BBC Radio 4 The Long View

I appeared on BBC Radio 4s the Long View this morning. Discussing the advertising and posters of the 1929 election with Dr Laura Beers from the University of Birmingham, Danny Finkelstein from The Times, Tony Blair’s former Political Director Matthew Doyle and the host Jonathan Freedland was a brilliant way to pass the day.

You can hear the programme on iplayer here.

One thing we didn’t have time to chat about was how some posters articulated Conservative leader Stanley Baldwin’s fear – a fear that had germinated following the General Strike – that society would fracture along class lines. Conservative posters showed all classes of British society enjoying the paternalism of Baldwin’s Conservatives. Such billboards provide a startling insight into a political leader’s mind.

Sun Ray Treatment


Election!
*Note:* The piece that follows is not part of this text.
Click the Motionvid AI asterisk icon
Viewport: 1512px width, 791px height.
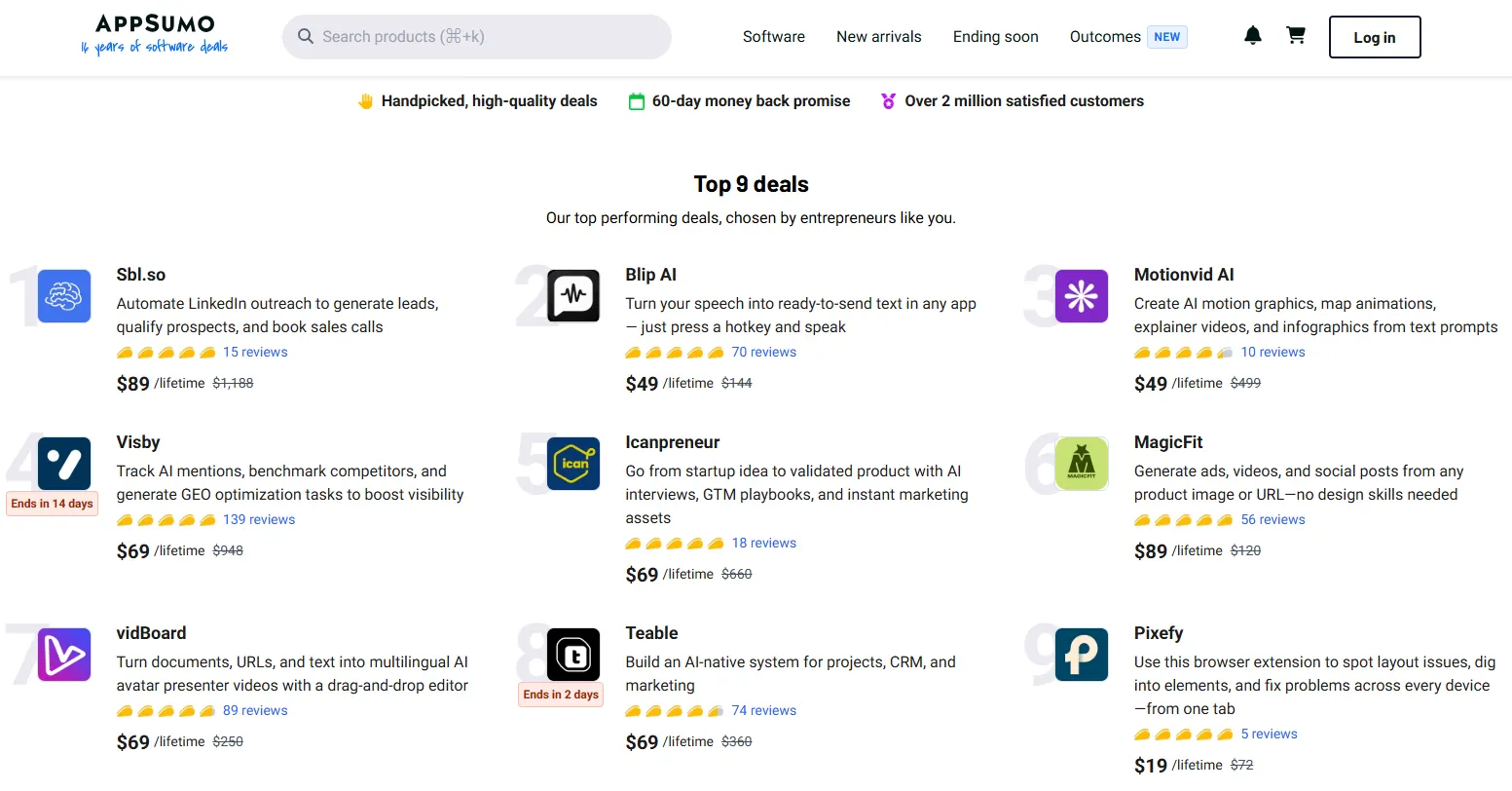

Britain Votes

I’ve been working on the exhibition Election! Britain Votes, over the past six months or so. It has received lots of coverage, all of which has so far been positive. Stephanie Boland’s review in the New Statesman was particularly complimentary, but more pertinently Stephanie ‘got’ what I want the exhibitions I work on to achieve.

I don’t particularly think that good exhibitions should be campaigning. But museums should be spaces to think, places to ponder, which demand no definitive answers. We live in a world which has the propensity to ignore the complex and instead demand binary conclusions – good, bad: right, wrong. Instead, museums should explore ideas without demanding any real conclusions from the visitor. I always wanted Election! to be pro-voting and pro-democracy but hopefully it demystifies, doesn’t hector, and promotes thought.

You can read the whole article here.


Courtesy of the People’s History Museum


I have been staring at this poster by Gerald Spencer Pryse for a while trying to think what it reminded me of. Obviously Pryse took heavily from Christian art, but the words from Blake’s famous poem also fit well I think.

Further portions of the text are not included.